However, you may find it easier to work in an order that will help you avoid extra steps, such as dusting and cleaning from top to bottom or moving around the room in a counterclockwise or clockwise fashion to reduce missing spots, depending on what you’re doing.
You can use a timer as a challenge to yourself for a set amount of time to focus on cleaning the room or on an individual chore. Setting a timer will help you stay on task, which can mean faster cleaning times. Best of all, you’ll learn to hustle or move faster, as well as be able to determine how long things might take you in the future, which might take less time than you think.

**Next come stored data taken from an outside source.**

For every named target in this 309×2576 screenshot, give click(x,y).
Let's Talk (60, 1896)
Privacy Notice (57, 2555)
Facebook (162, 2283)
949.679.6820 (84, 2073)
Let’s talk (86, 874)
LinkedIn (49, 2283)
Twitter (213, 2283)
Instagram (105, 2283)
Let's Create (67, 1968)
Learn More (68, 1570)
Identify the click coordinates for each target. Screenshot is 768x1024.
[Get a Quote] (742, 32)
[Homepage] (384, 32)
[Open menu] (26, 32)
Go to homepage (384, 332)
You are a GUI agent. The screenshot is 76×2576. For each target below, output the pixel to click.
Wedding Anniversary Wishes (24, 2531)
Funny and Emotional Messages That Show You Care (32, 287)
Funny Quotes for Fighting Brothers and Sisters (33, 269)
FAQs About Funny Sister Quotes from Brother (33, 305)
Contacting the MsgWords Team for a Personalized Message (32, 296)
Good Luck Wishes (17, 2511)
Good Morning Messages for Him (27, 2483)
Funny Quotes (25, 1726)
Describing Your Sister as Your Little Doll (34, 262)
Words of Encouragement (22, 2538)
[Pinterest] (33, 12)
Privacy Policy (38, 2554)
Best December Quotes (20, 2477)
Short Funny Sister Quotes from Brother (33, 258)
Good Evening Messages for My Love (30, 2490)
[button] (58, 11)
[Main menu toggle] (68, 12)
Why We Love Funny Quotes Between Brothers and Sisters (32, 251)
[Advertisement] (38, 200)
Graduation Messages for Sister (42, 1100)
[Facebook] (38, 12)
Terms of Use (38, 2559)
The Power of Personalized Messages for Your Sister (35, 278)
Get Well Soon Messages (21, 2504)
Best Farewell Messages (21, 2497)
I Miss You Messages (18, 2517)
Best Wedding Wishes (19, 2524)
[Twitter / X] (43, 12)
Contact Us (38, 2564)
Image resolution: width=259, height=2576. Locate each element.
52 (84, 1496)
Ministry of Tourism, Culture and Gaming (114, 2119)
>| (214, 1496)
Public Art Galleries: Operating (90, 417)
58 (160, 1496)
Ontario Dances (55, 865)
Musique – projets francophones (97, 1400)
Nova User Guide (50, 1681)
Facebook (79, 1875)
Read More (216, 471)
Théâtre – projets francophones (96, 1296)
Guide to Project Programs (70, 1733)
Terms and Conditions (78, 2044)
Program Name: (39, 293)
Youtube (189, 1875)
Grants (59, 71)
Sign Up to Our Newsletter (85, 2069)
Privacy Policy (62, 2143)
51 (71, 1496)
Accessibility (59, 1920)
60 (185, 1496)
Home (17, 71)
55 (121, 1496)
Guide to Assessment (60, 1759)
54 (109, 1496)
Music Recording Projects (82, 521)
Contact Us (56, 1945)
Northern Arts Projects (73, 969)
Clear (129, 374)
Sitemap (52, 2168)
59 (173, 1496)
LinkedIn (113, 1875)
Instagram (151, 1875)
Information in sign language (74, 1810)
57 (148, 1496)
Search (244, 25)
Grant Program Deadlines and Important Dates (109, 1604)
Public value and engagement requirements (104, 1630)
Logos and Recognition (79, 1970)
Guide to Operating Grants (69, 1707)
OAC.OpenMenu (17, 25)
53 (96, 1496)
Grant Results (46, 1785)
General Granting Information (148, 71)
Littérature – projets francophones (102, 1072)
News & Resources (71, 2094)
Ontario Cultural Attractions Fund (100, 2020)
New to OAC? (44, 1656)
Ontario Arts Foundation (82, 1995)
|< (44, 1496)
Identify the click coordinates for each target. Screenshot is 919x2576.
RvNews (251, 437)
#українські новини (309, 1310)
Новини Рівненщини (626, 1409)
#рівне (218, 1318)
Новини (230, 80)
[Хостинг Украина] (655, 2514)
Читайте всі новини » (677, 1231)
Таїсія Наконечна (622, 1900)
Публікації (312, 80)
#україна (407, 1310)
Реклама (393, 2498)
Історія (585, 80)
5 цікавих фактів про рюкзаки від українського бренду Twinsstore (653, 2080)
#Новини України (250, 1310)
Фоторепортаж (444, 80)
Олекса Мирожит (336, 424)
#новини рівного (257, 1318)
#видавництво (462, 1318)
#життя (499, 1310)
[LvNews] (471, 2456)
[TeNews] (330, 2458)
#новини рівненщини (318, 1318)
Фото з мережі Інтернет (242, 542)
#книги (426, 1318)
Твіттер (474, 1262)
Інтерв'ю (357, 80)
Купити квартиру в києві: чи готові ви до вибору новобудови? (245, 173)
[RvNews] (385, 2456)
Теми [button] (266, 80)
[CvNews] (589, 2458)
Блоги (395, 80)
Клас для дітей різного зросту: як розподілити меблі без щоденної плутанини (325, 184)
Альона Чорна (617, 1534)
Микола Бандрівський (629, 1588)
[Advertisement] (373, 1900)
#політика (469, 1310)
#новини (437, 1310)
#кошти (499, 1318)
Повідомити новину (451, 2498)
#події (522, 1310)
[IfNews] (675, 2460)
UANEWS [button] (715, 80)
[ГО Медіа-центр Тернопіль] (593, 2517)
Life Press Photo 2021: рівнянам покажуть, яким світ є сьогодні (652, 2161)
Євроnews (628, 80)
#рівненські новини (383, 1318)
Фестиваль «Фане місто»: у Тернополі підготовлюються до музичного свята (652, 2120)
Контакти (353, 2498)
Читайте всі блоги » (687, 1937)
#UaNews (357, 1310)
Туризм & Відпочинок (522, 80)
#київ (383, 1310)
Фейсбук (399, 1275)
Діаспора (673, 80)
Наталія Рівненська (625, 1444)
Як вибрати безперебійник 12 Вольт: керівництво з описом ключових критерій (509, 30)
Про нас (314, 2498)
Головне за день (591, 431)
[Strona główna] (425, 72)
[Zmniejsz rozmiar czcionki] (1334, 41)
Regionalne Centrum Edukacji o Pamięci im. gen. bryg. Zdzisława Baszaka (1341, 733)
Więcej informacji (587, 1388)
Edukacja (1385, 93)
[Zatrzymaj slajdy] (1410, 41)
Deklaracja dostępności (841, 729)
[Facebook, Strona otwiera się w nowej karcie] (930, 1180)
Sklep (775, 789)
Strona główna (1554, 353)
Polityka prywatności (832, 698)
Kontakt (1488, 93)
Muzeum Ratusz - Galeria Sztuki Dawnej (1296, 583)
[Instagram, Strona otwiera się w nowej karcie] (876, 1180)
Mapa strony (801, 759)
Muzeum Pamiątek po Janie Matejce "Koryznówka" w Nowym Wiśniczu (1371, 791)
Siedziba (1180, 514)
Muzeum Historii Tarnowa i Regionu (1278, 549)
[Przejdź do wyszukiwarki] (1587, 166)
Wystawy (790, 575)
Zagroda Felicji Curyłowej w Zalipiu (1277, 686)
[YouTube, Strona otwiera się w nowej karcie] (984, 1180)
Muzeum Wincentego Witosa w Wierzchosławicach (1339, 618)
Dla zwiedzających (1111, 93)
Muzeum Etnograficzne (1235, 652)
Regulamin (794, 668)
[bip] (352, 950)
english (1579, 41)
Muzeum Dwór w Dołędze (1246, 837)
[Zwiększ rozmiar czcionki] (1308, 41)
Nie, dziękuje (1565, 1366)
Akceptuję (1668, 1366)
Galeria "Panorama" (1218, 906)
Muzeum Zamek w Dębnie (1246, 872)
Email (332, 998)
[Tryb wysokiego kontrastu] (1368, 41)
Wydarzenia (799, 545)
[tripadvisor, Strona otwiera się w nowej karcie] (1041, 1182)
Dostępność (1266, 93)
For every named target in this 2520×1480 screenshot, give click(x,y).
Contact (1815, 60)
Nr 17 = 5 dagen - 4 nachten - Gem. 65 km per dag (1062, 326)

Customize and Motivate Yourself
Some of these outdoor-related spring cleaning tasks may take longer or be more in-depth than others. Take your time and break things up if you need to. If you find that you’re low on motivation, consider adding activities you enjoy to the mix, like listening to music or a podcast or enjoying a good audiobook.
Renters vs. Homeowners
If you rent, you’ll likely be able to customize or even skip a few of these tasks. Lucky you! You can also ask your landlord what items you might be responsible for or what they might be willing to do, if anything. Again, whether you own or rent, you can tailor or skip tasks to suit your environment or situation.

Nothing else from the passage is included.